The description and codification of the film noir genre came about in part due to this film, which came amongst a wave of similar crime films in 1943 and 1944. I've spoken about this in other reviews, but the film noir genre was a result of a very specific time and place, being America/Hollywood in the 1940s and 1950s. These films rose from an atmosphere tied into a wartime and post-war mindset linked to the heightened morality of the homefront during WWII, a theme compounded by the Hays Code. The Hays Code was an oppressive set of rules imposed on American films between 1933 and the 1960s by a conservative morality designed to enforce Christian ideals and the 'American way'. I only mention this because throughout The Woman in the Window the Hays Code is very much an unseen character that shapes the film and the actions of the characters therein.
Edward Robinson plays Richard Wanley, a university professor with a keen understanding of the law who is suddenly thrust out of his depth and plunged into a situation where he's forced to kill in self-defence. This one moment of inexplicable bad luck leads him further and further down a black rabbit hole, where his actions progress from self-defence to pre-meditated in order to keep his incriminating actions secret. Of course, after disposing of the body there are further complications. All these little hiccups contribute to the stress placed on Richard, a tense atmosphere where the viewer wonders what mistakes in particular will come back to haunt him. Will it be the cops who stopped him? The garage attendent? The tyre tracks? Or even the identity of the victim?
Richard almost seems too calm and level headed in the situation, but he's a man whose intellect is forced into a realm of practicality for the first time. Astoundingly, he's forced to employ sheepishly anti-suspicious behaviour in a situation that arises from the novelty of himself (the killer) being led through a crimescene (as a curious colleague) by the investigators. For Robinson, a cultured admirer of art, it's a role closer to his real self than any of his vicious gangster characters. In The Woman in the Window, he's a gentle professor who resents the ageing process. A midlife crisis arises from his awareness that he's not getting any younger, a feeling that allows for certain dalliances that will be his undoing.

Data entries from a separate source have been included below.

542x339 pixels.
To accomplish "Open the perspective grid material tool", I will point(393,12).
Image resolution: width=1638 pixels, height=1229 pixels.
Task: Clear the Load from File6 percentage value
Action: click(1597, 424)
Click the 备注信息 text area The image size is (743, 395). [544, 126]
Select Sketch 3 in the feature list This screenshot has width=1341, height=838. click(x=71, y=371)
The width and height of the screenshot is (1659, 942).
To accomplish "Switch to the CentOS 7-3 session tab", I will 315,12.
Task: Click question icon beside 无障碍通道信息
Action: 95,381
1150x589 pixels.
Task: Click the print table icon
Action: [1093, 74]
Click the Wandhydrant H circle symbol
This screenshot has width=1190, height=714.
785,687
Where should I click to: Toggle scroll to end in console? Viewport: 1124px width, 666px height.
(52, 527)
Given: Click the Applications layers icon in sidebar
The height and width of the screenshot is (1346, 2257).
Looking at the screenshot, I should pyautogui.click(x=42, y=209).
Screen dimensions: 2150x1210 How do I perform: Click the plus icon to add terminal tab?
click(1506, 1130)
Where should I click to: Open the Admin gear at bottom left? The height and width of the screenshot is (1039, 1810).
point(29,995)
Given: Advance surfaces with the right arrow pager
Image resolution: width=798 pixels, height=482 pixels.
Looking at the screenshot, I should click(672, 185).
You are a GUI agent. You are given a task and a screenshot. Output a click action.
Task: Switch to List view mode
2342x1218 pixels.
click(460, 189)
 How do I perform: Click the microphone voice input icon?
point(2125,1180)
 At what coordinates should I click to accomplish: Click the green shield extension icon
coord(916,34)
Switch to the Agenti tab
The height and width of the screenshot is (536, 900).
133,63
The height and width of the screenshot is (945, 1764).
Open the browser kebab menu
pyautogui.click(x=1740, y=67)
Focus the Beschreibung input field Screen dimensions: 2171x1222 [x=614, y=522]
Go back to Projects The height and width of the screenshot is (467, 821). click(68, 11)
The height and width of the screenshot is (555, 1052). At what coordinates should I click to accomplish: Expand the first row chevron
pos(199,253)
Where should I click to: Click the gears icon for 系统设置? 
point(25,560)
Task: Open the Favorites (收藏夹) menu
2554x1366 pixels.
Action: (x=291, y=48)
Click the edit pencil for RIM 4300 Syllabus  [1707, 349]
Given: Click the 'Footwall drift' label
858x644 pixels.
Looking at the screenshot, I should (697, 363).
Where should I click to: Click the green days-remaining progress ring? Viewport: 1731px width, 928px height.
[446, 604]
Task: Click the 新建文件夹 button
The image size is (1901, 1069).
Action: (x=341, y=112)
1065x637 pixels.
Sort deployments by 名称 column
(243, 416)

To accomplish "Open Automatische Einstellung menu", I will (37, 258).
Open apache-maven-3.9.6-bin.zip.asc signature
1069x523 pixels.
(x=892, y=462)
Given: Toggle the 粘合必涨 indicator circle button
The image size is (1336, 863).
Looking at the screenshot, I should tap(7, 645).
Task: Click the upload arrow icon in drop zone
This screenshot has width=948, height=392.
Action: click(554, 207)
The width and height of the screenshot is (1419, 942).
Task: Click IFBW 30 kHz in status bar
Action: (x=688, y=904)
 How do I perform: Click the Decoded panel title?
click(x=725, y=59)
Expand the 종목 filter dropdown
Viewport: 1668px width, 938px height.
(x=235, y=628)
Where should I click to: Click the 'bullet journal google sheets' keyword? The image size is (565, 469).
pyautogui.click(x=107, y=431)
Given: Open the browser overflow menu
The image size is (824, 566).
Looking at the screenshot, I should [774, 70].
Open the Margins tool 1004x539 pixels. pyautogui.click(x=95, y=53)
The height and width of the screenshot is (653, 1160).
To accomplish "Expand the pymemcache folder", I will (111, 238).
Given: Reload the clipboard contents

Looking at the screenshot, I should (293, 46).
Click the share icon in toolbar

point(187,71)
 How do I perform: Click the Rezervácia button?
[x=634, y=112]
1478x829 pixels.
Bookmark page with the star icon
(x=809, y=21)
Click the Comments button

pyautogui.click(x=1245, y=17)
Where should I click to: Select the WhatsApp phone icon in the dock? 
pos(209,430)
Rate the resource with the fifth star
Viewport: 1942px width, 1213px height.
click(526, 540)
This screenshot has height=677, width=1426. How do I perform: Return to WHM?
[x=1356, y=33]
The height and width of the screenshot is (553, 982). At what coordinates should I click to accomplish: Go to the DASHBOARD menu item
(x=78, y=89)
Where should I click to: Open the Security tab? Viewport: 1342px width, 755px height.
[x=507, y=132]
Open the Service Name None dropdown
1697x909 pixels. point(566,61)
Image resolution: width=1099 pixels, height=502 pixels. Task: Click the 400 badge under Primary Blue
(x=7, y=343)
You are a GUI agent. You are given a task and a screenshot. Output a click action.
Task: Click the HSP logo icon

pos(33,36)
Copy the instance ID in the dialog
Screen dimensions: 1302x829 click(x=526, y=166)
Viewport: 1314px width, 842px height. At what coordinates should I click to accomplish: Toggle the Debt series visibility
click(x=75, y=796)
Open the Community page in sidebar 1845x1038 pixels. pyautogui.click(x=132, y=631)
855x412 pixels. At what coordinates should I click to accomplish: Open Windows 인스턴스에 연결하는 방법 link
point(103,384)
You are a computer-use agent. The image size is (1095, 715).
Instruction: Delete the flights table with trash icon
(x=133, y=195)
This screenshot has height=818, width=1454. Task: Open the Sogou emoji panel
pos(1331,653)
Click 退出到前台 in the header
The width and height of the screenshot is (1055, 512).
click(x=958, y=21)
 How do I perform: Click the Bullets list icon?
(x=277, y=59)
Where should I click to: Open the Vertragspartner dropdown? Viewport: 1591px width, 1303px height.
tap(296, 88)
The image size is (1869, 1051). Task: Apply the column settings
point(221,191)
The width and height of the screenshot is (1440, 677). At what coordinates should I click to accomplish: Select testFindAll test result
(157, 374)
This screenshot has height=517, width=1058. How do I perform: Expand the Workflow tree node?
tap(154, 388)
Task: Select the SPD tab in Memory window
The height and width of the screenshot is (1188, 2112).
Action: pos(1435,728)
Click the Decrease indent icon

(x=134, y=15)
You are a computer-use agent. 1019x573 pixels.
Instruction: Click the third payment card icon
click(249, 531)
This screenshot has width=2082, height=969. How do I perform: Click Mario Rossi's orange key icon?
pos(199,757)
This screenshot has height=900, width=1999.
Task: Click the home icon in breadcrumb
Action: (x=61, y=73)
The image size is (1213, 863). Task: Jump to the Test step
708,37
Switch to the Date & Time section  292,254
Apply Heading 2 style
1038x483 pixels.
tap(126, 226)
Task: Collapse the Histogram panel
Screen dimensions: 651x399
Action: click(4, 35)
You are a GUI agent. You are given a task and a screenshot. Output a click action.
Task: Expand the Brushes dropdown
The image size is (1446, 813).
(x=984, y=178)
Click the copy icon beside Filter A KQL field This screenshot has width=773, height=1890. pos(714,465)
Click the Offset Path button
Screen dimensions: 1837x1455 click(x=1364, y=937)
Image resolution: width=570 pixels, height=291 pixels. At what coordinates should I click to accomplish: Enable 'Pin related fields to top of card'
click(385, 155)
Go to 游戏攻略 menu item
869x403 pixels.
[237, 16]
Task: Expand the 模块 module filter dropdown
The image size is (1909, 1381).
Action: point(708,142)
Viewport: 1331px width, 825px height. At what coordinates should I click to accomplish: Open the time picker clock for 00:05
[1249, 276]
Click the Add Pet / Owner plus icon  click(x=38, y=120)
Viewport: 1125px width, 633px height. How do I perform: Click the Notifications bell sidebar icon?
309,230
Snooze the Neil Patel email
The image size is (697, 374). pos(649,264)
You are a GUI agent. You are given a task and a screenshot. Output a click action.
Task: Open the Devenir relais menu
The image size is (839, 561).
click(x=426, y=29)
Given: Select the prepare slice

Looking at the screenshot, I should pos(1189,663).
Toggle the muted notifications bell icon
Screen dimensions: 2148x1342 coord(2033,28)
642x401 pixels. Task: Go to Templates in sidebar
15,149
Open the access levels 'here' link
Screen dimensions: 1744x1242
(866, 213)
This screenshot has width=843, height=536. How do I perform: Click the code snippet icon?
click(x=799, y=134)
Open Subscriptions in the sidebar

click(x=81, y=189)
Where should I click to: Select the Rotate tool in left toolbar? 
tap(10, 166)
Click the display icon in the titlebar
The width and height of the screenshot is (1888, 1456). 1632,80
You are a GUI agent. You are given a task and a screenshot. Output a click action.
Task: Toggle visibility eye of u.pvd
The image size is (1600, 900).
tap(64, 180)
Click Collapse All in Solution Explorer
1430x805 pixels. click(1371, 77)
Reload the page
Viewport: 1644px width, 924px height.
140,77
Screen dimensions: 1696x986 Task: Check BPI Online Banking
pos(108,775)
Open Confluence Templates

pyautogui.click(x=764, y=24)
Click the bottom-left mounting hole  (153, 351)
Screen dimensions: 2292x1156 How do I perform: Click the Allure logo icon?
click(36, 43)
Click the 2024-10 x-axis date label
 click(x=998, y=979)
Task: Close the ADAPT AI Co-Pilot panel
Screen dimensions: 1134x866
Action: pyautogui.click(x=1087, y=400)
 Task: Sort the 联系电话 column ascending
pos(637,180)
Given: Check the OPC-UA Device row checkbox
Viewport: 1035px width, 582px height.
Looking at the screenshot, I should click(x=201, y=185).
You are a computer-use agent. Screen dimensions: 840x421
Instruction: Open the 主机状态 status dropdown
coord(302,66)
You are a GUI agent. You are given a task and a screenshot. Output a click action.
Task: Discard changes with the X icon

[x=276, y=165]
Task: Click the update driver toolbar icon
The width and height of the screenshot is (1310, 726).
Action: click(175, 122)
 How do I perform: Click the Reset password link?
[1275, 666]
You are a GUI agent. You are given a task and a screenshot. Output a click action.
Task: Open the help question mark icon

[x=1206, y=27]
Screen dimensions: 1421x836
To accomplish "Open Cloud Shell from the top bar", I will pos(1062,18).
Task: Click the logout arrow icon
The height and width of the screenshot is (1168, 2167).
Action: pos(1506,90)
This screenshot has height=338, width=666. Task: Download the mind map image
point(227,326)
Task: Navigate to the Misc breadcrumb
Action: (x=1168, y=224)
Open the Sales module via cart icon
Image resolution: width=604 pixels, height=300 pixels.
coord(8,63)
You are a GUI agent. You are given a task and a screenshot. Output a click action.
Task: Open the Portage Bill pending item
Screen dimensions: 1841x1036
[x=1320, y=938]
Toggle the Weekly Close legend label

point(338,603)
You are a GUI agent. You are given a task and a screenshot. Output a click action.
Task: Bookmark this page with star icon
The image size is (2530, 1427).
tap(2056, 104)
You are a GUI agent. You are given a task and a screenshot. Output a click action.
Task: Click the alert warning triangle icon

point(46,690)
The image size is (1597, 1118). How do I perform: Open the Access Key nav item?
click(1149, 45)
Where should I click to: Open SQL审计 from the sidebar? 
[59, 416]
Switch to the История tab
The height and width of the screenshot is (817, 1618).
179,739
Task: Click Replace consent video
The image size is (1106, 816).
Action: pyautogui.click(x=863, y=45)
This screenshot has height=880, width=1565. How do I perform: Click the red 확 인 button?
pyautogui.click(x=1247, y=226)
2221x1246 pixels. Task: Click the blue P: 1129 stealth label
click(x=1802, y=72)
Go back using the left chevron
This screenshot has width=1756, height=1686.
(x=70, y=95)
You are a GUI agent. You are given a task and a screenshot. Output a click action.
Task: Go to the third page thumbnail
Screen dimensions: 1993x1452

Film noir is all about the hell that results from flirting with immorality. Richard entertains thoughts of adultery and this nightmare is what happens to him as a result. Due to the active presence of the Hays Code and the strictures it places on 1940s films, we know that there's no way out for these characters from the very outset. The Hays Code requires Richard to be punished, it's impossible for him to get away with murder because the rules of filmmaking at the time don't allow for it. So there's always this sense that his comeuppance is inevitable, which only adds to the tension. I won't give the ending ot the film away but I will say that it takes the quirky, bleak story into some seriously cheesy copout territory with a final groanworthy twist.
DIRECTOR: Fritz Lang
WRITER/SOURCE: Nunnally Johnson.
KEY ACTORS: Edward G. Robinson, Joan Bennett, Raymond Massey, Dan Duryea, Edmund Breon
RELATED TEXTS:
- Wikipedia cites the The Woman in the Window alongside four other key films that influenced the coining of the term 'film noir' in France, these other films are: The Maltese Falcon, Double Indemnity, Murder My Sweet and Laura.
- The same actors and director reunited for the film noir Scarlet Street.
- See also: The Woman on the Beach, Vertigo and Black Widow for similar themes and plots.
AWARDS
Academy Awards - nominated for Best Music.